WASHINGTON — Democrats reacted Friday with a mix of dismissal and mockery at former President Donald Trump's defense team showing a montage of many of them using the word "fight."
The 11-minute clip showed the word 238 times, according to an NBC News count, in an attempt to argue that Trump did nothing wrong or unusual at the Jan. 6 rally that preceded the Capitol riot. The defense videos also used dramatic and dark music over clips of Democrats and news reporters.
But Democrats argued it was a bad-faith comparison, noting that they were clearly speaking rhetorically and were not trying to egg on supporters to overturn a legitimate election.
"There's a false equivalence," Sen. Richard Blumenthal, D-Conn., said Friday on MSNBC during a break. "What they ignore is Donald Trump invited this mob to Washington, knew they were armed and dangerous," based on available intelligence at the time, he added. "When the attack began he did nothing to protect the lives of those who were in danger."
"When your case is weak you attack the prosecution. And I've been there," Blumenthal, a former prosecutor, said on the fourth day of Trump's second impeachment trial. "It is a standard tactic of a defense attorney who lacks the facts and the law, to go after opposing counsel."
Senate Majority Whip Dick Durbin, D-Ill., called it an "almost a cartoon-like presentation."
Everybody uses the word fight, he said. He argued that context matters and that "nobody ever envisions looting, violence and vandalism" when they use it.
"Well, we heard the word fight a lot," Sen. Angus King, I-Maine, told NBC News.
Sen. Elizabeth Warren, D-Mass., who used the word "fight" as a staple of her 2020 presidential campaign stump speech when discussing policy objectives, tweeted a response showing video clips of her rallies featuring happy parents, young children and dogs.
Some Democrats described the clip package as a political stunt.
"They played the same video three times. I don’t think that was necessary — they apparently did," Sen. Bob Casey, D-Pa., said. "It seemed a lot of the argument there, it seemed to be directed mostly at Donald Trump watching, or as a way to really get his base voters energized.
Casey added that Trump has a history of using language seen as encouraging or glorifying violence.
"I don’t think the comparison is apt about public officials using the word fight because I think the public record is pretty substantial with example after example where the president encouraged violence, refused to condemn it," he said. "Whereas all those other people that were quoted about using the word 'fight' have been condemning violence for their whole careers.

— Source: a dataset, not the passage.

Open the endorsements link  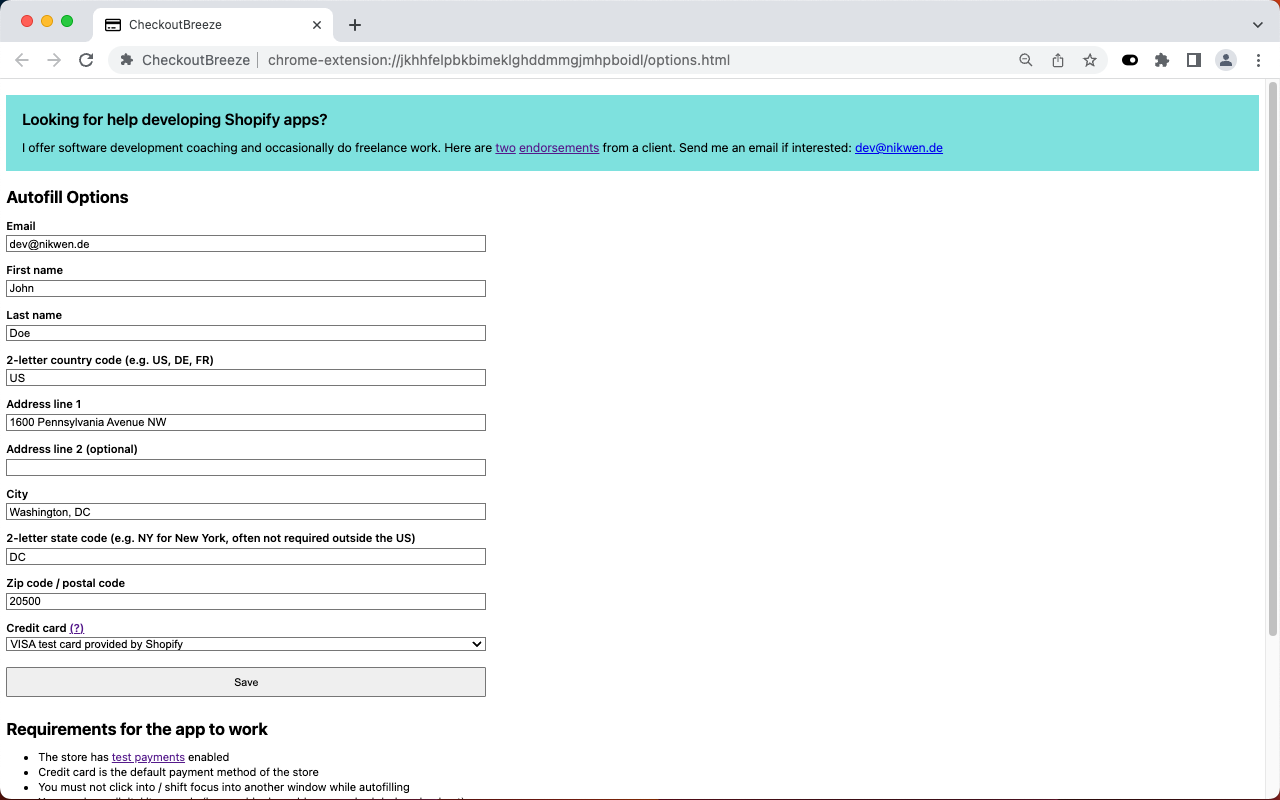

I don’t think that was effective."
Sen. Tim Kaine, D-Va., said Trump's pattern of behavior was unique.
"Donald Trump was warned, if you don't stop talking about a stolen election, people will be killed. He was specifically warned that," Kaine said. "He kept talking about it, and a violent mob attacked the Capitol and seven people are dead who would be alive today, had he just followed their advice. That's what I thought about those videos."